STUDY MATERIAL Start Marker

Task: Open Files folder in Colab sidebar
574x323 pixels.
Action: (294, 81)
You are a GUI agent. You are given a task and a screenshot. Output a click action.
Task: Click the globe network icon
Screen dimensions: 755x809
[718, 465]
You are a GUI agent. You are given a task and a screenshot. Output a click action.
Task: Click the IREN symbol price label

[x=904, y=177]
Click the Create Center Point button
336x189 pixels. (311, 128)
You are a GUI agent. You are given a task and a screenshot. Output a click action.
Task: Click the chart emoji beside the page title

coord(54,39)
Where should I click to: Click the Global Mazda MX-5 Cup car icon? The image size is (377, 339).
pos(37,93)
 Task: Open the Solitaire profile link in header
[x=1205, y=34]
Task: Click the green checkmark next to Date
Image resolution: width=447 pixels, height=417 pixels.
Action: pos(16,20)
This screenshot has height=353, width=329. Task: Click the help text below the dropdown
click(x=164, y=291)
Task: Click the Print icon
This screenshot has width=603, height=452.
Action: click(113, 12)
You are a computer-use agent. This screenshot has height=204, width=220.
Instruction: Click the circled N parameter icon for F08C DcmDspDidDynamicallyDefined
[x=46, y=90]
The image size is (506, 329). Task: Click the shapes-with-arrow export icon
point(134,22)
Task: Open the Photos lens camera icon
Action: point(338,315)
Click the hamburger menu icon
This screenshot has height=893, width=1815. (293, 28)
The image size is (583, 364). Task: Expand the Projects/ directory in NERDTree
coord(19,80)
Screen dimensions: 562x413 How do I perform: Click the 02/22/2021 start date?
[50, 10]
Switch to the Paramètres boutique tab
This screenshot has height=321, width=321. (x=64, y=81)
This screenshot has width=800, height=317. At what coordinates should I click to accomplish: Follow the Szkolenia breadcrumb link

STUDY MATERIAL End Marker

Would you set down every record again, exactly as it appears above?

Task: Open Files folder in Colab sidebar
574x323 pixels.
Action: (294, 81)
You are a GUI agent. You are given a task and a screenshot. Output a click action.
Task: Click the globe network icon
Screen dimensions: 755x809
[718, 465]
You are a GUI agent. You are given a task and a screenshot. Output a click action.
Task: Click the IREN symbol price label

[x=904, y=177]
Click the Create Center Point button
336x189 pixels. (311, 128)
You are a GUI agent. You are given a task and a screenshot. Output a click action.
Task: Click the chart emoji beside the page title

coord(54,39)
Where should I click to: Click the Global Mazda MX-5 Cup car icon? The image size is (377, 339).
pos(37,93)
 Task: Open the Solitaire profile link in header
[x=1205, y=34]
Task: Click the green checkmark next to Date
Image resolution: width=447 pixels, height=417 pixels.
Action: pos(16,20)
This screenshot has height=353, width=329. Task: Click the help text below the dropdown
click(x=164, y=291)
Task: Click the Print icon
This screenshot has width=603, height=452.
Action: click(113, 12)
You are a computer-use agent. This screenshot has height=204, width=220.
Instruction: Click the circled N parameter icon for F08C DcmDspDidDynamicallyDefined
[x=46, y=90]
The image size is (506, 329). Task: Click the shapes-with-arrow export icon
point(134,22)
Task: Open the Photos lens camera icon
Action: point(338,315)
Click the hamburger menu icon
This screenshot has height=893, width=1815. (293, 28)
The image size is (583, 364). Task: Expand the Projects/ directory in NERDTree
coord(19,80)
Screen dimensions: 562x413 How do I perform: Click the 02/22/2021 start date?
[50, 10]
Switch to the Paramètres boutique tab
This screenshot has height=321, width=321. (x=64, y=81)
This screenshot has width=800, height=317. At what coordinates should I click to accomplish: Follow the Szkolenia breadcrumb link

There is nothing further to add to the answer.